При виде Нианатилоки Аза пошатнулась и припала спиной к стене. Вопль замер у нее в горле.

Яцек попятился.

— Ничего страшного. Все уже прошло. Я был близок к смерти.

— Ты весь в крови, на груди у тебя шрам!

— Еще минуту назад здесь была рана. Да, я мог умереть: нож прошел сквозь сердце. Но в последний миг, когда сознание уже покидало меня, я вспомнил, что я еще нужен тебе. Усилием гаснущей воли я поймал последнюю тлеющую искорку сознания и стал бороться со смертью. За всю свою жизнь я не вел тяжелее борьбы. Но как видишь, в конце концов я победил.

— Ты едва стоишь на ногах!

— Ничего страшного, — улыбнулся бледной улыбкой Нианатилока. — Это дает себя знать слабость, но сейчас она пройдет. Я знал, что ты вернешься этой ночью, и ждал тебя. Скорее идем отсюда.

Яцек вдруг вспомнил и направился к двери.

— А моя машина?

Мудрец жестом остановил его.

— Ее уже нету здесь. Машину похитили. Я вовремя не почувствовал этого. Но так, может быть, и лучше. Без тебя никто не сумеет ею воспользоваться?

— Никто.

— Прекрасно. Давай навсегда уйдем отсюда.

Только теперь Аза пришла в себя. В мозгу у нее словно вспыхнул яркий свет. Она бросилась к Нианатилоке и упала к его ногам.

— Прости меня! Прости!

Познавший три мира улыбнулся.

— Я нисколько не сержусь на тебя.

Он хотел пройти, но она обеими руками обхватила его ноги. Ее золотые драгоценные волосы рассыпались от резкого движения по паркету у ног Нианатилоки, губами она припала к его стопам.

— Ты — святой! Ты воистину святой! — восклицала она. — Сжалься надо мною, божий человек! Возьми меня с собой! Я буду верна тебе, как собака, буду тебе служить, буду делать все, что прикажешь! Очисти меня, надели святостью!

Нианатилока равнодушно пожал плечами.

— Женщины не могут обрести благодати знания.

— Но почему?

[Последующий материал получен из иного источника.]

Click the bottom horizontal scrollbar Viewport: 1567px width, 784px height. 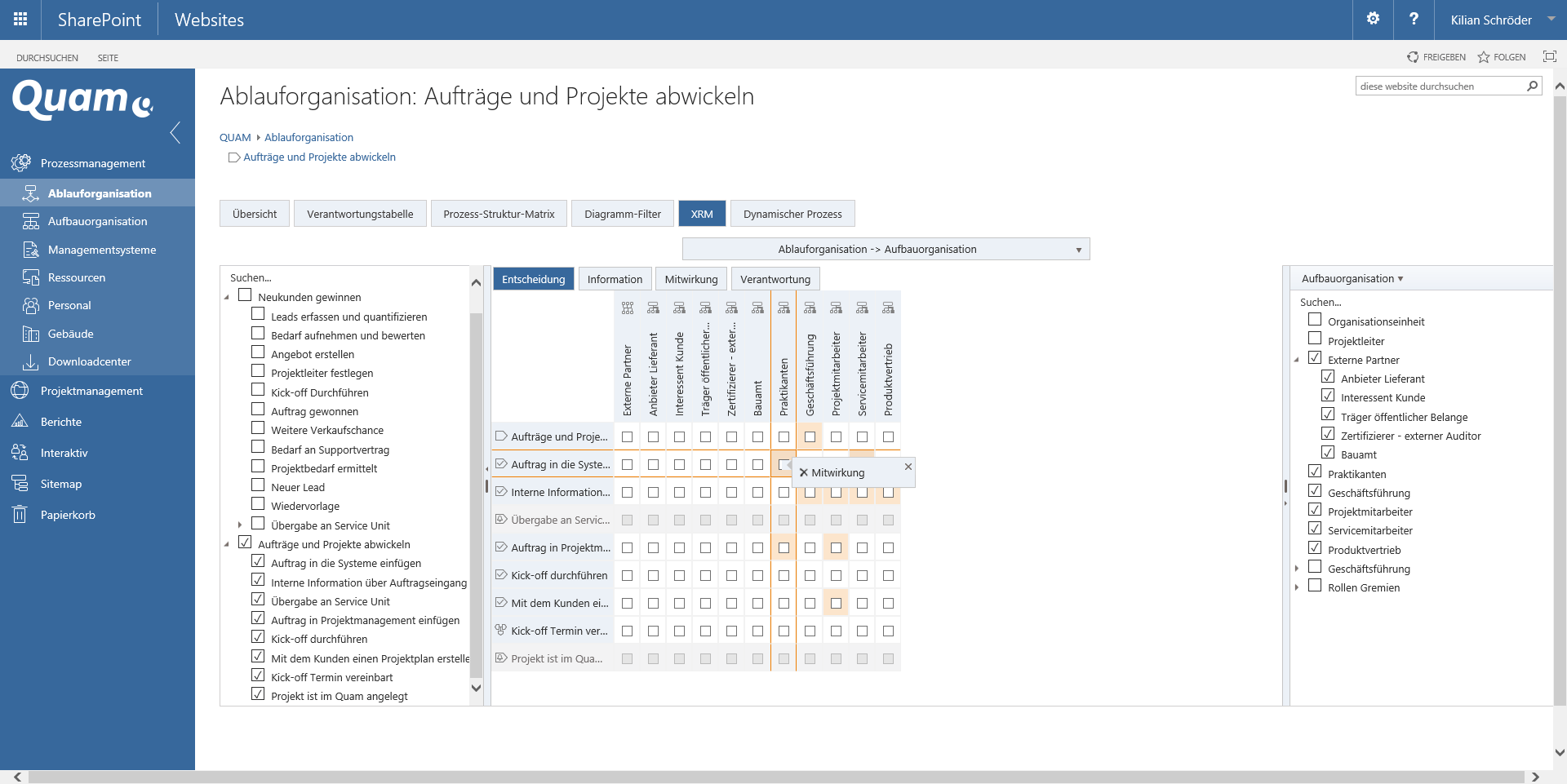775,777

Почему?

Но он не ответил на ее вопрос, похожий на стон. За окнами прогремели выстрелы, забурлила, взвыла толпа. В стекла ударило кровавое зарево. Нианатилока обнял Яцека за плечи.

— Идем!

Яцек не противился. За спиной, словно во сне, он слышал крики Азы, ползущей за ними по полу, слышал, как она заклинает чудотворца не отталкивать ее, угрожая, что если он пренебрежет ею, то она погрузится на дно порока, преступления, подлости.

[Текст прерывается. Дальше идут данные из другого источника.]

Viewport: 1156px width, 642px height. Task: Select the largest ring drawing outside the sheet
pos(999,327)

Яцек взглянул на мудреца; ему почудилось, что губы Нианатилоки чуть шевелятся, словно тот шептал:

— А мне что за дело до этого? Ведь у женщин нету души…

 

ЭПИЛОГ

После восьми дней смертельного страха и неизвестности Матарет наконец решился вылезти из укрытия. Оглушительный грохот, что день и ночь стучался в крепко запертые тяжелые двери сводчатого подвала и от которого дрожали старые стены, да так, что кое-где по ним пошли трещины, уже некоторое время как прекратился; видно, наверху все кончилось.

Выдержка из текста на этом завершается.